D
Duder
Guest
.............
Greetings, all -
I am directing this question especially to theists with at least a passing familiarity with the broad outlines of quantum mechanics. While anyone is free to join discussion, be forewarned that quantum mechanics is full of concepts that seem very strange (even absurd) when you first hear about them. Those who have not been introduced to these ideas before may be tempted to post comments like "that is just stupid" or "only a looney could believe that". I hope to minimize that sort of thing, because bringing the uninitiated up to speed would be a long and difficult discussion.
Let me set up my question with a brief review of the situation I want to discuss. Here is the first strange quantum idea I want to look at:
............."Objects that have not been observed are in many
.............different places at once, are doing many different
.............things at once."
This is called "quantum superposition". The basic idea is that before you observe (or "measure") an object, it is in a very strange state. It is right here, it is over there, and it is in every other place it could possibly be, all at the same time. It is also in possession of attributes that are mutually exclusive.
Take the example of the double-slit experiment. We have an electron gun (the thingy in the back of your TV's picture tube) that will fire electrons at a detector screen. When an electron hits the screen, a little mark will appear on the screen to show us where the electron hits.
Between the gun and the screen we place a barrier with a slit cut in it. The electron gun begins to shoot electrons one at a time toward the screen. Some electrons hit the barrier and go no farther. Other electrons find the slit, pass through it, and arrive at the detector screen. After the gun has fired a very large number of electrons, we turn off the equipment and look at the screen.
We will see a fuzzy, blobbish pattern of electron hits, just as we expected. But let's cut two slits into our barrier and repeat the experiment. We might now expect to see two fuzzy patterns of electron hits on our screen , but that is not the case. What we see this time is that the electron hits on the screen form a distinctive wave interference pattern that looks like concentric circles. Lots of electrons have hit on the circles, and no electrons have hit between the circles.
The pattern we see looks just like what we find when we shine a beam of light between two slits. The beam of light is split into two beams. These two beams interfere with each other, because light is a wave. Where the two waves are in phase, you get bright bands. Where the waves are out of phase, you get dark bands. This is perfectly understandable if we are talking about beams of waving light.
But how can this pattern of wave interference appear on a detector screen when we were not firing beams of light, but rather, one single particle at a time?
The answer is, each particle is actually going through both slits, and it is thus "interfering with itself", giving us the interference pattern on the screen after many electron firings.

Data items

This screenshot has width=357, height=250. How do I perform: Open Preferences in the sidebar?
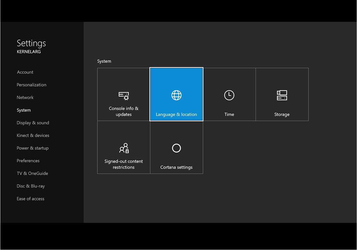click(x=28, y=160)
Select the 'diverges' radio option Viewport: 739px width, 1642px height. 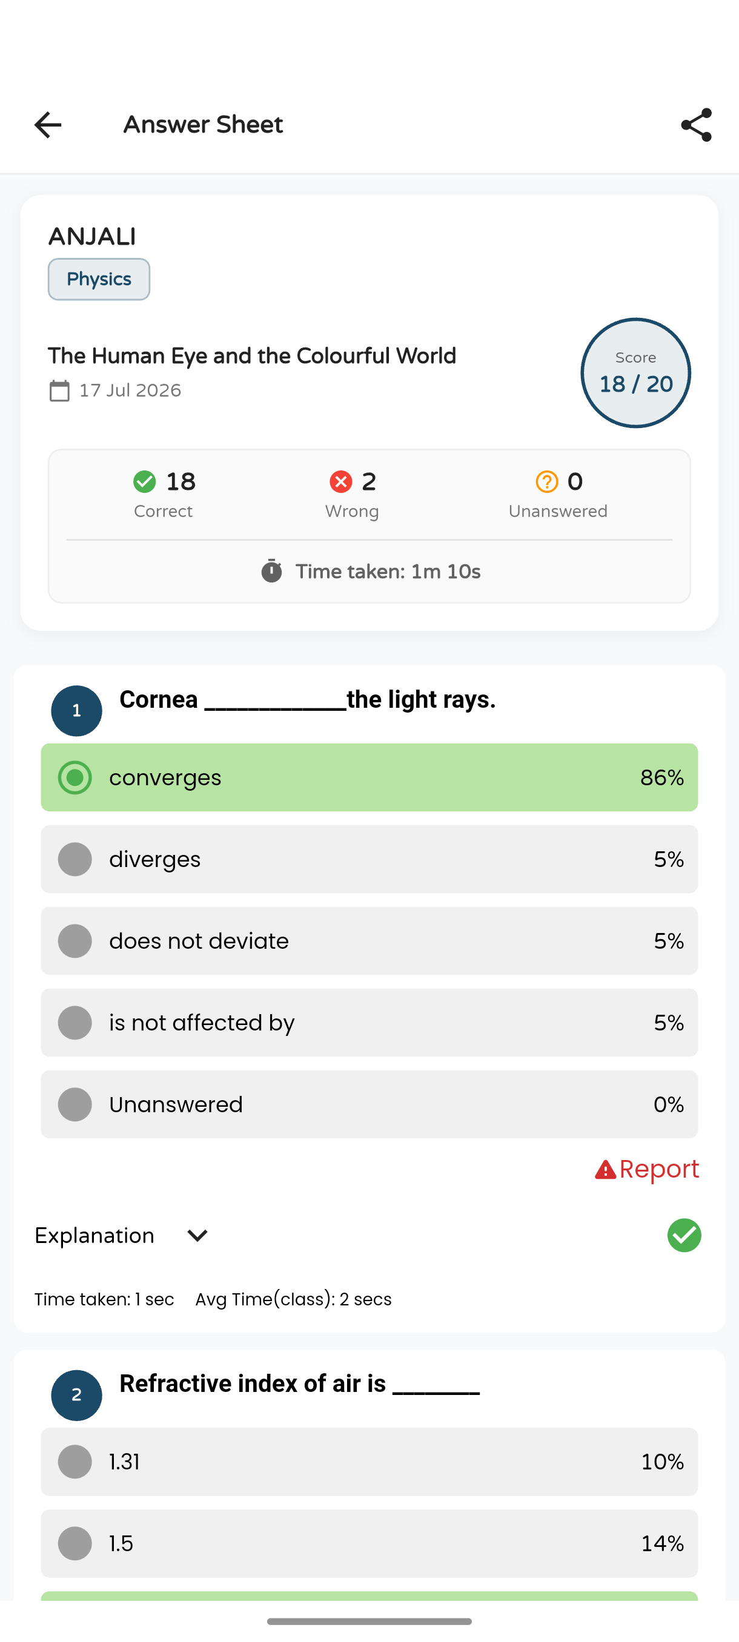(x=369, y=859)
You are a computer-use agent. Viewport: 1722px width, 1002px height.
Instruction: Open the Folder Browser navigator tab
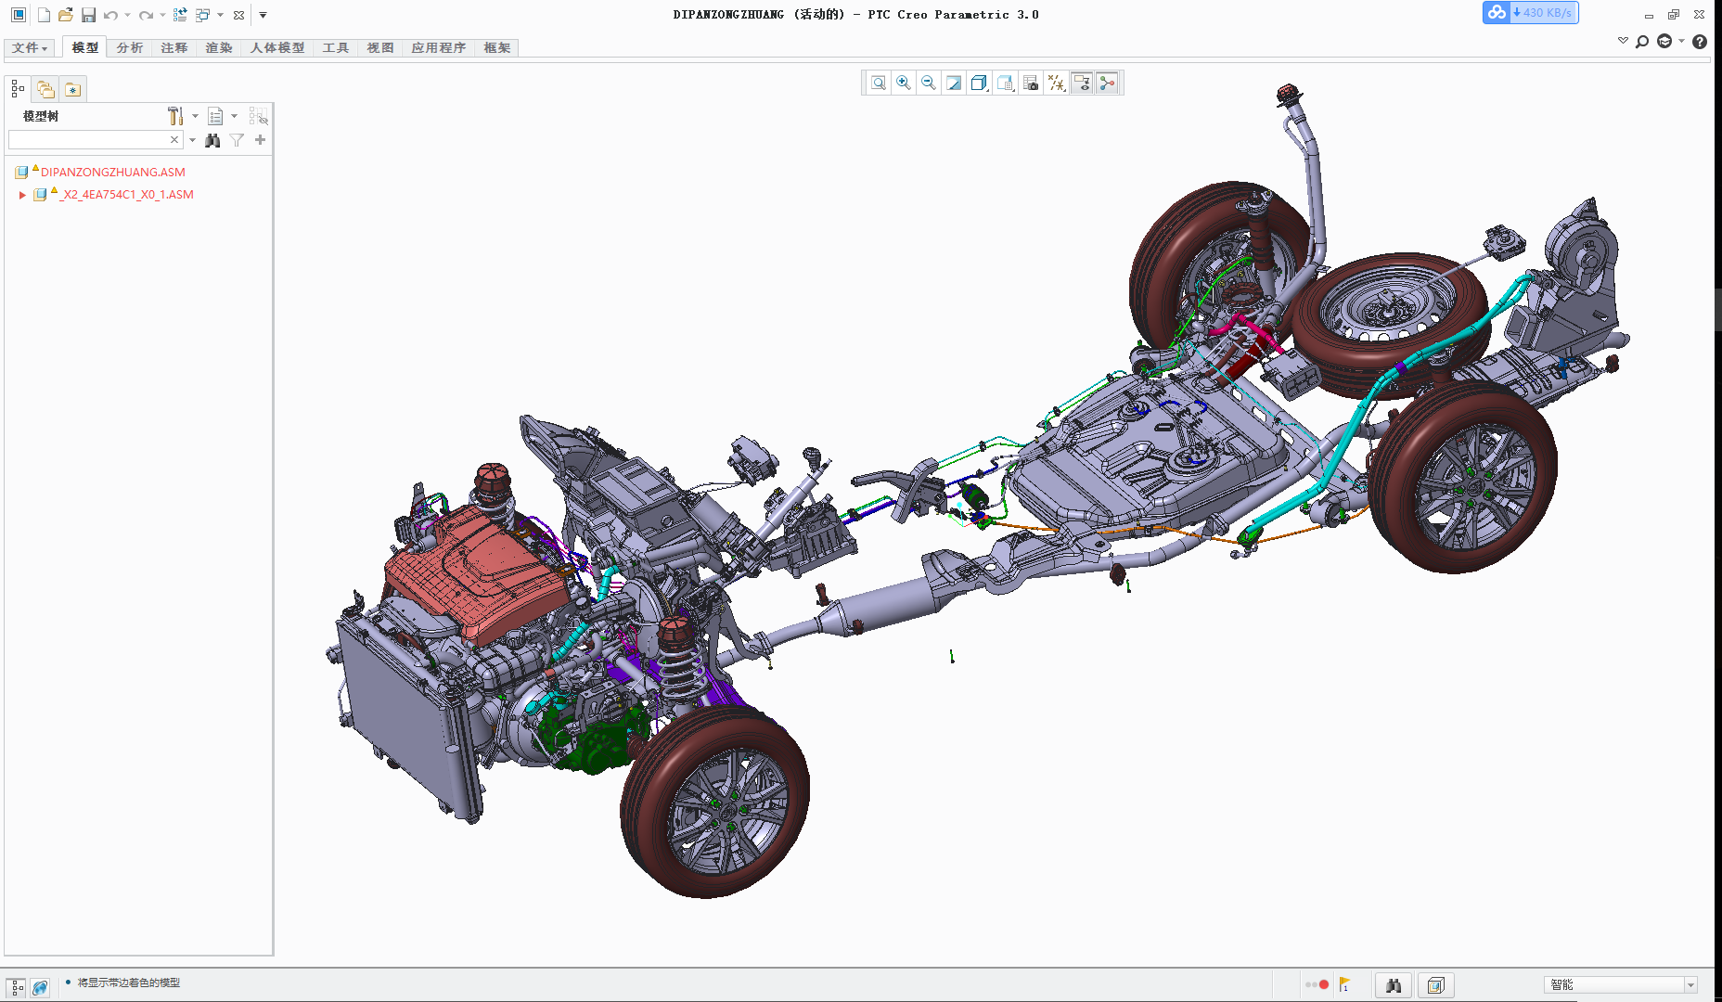click(45, 89)
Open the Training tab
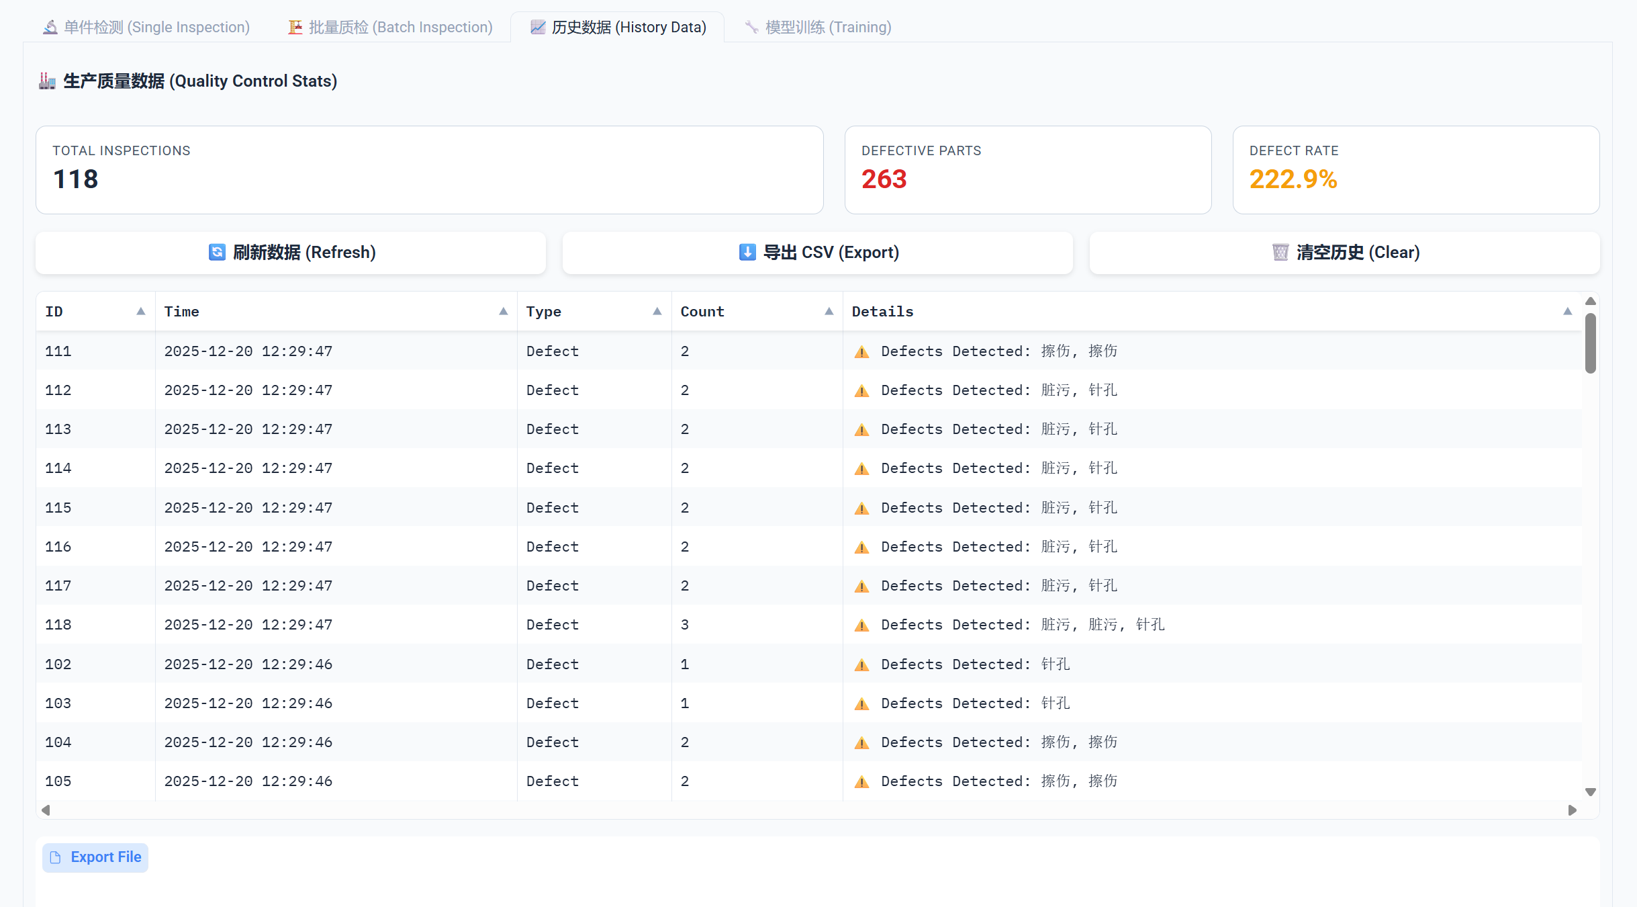The image size is (1637, 907). (x=818, y=28)
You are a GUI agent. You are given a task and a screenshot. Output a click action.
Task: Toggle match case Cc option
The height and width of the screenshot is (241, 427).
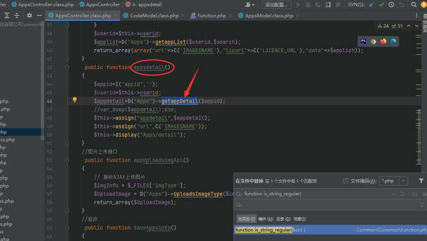[415, 194]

**Problems**:
• a. Transcribe the section of the quantum mechanics post that opens with the words containing "Let me set up" and closes with "the electron hits.".
• b. In the records, rewrite the part that opens with the line containing "Open the Training tab" and closes with the last line of the records, replacing "Training" with "Validation" and keeping everything else unchanged. Give only those lines, and leave the pictures out.
The forum post on quantum mechanics and the data items are independent of each other.

**Completed exercise**:
• a.
Let me set up my question with a brief review of the situation I want to discuss. Here is the first strange quantum idea I want to look at:
............."Objects that have not been observed are in many
.............different places at once, are doing many different
.............things at once."
This is called "quantum superposition". The basic idea is that before you observe (or "measure") an object, it is in a very strange state. It is right here, it is over there, and it is in every other place it could possibly be, all at the same time. It is also in possession of attributes that are mutually exclusive.
Take the example of the double-slit experiment. We have an electron gun (the thingy in the back of your TV's picture tube) that will fire electrons at a detector screen. When an electron hits the screen, a little mark will appear on the screen to show us where the electron hits.

• b.
Open the Validation tab
The image size is (1637, 907). (x=818, y=28)
You are a GUI agent. You are given a task and a screenshot. Output a click action.
Task: Toggle match case Cc option
The height and width of the screenshot is (241, 427).
[415, 194]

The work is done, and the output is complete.